In the entry about the Yorkshire Sculpture Park, swap "Henry Moore" for "Barbara Hepworth" and write out the passage from "I am lucky to" up to and including "in different directions.".

- EXTRACT TO READ -
================
Thursday, 21st January 2010 07:54 AM

I am lucky to live close to the Yorkshire Sculpture Park near Wakefield. The park has grown from small beginnings about 20 years ago to become a major arts venue in the region. As well as changing exhibitions in the grounds and the various galleries there are resident pieces including many by Henry Moore. Even if you don't like modern sculpture the grounds are beautiful, especially the large cedar of Lebannon trees which are scuIptural in themselves. I recently attended the exhibition at the park of stone sculptures by Peter Randall-Page. The exhibition put me in mind of another exhibition at the YSP, of works by Andy Goldsworthy. Both artists take their inspiration from the natural world but channel it in different directions.

Randall-Page’s stone sculptures reveal patterns in nature. Recently he has produced works exploring the Fibonacci series, large organic pieces often resembling over ripe fruit or seeds. They have an internal tension, as if the stone surface is a skin retaining the juice of the fruit or a writhing animal inside (like an organism wriggling under the skin as in a sci fi movie!). This sense of tension gives the pieces a special quality. A similar tension is an important element in both art and design, a thing, whether a picture or piece of furniture can seem dull and lifeless without this quality.
================
- DATA EXTRACT -
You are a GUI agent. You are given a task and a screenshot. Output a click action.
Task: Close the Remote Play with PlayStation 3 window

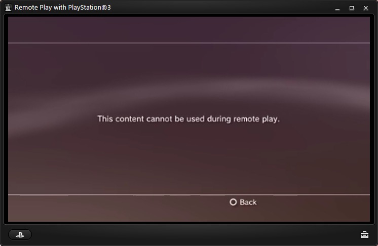(366, 8)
================
- WRITTEN RESPONSE -
I am lucky to live close to the Yorkshire Sculpture Park near Wakefield. The park has grown from small beginnings about 20 years ago to become a major arts venue in the region. As well as changing exhibitions in the grounds and the various galleries there are resident pieces including many by Barbara Hepworth. Even if you don't like modern sculpture the grounds are beautiful, especially the large cedar of Lebannon trees which are scuIptural in themselves. I recently attended the exhibition at the park of stone sculptures by Peter Randall-Page. The exhibition put me in mind of another exhibition at the YSP, of works by Andy Goldsworthy. Both artists take their inspiration from the natural world but channel it in different directions.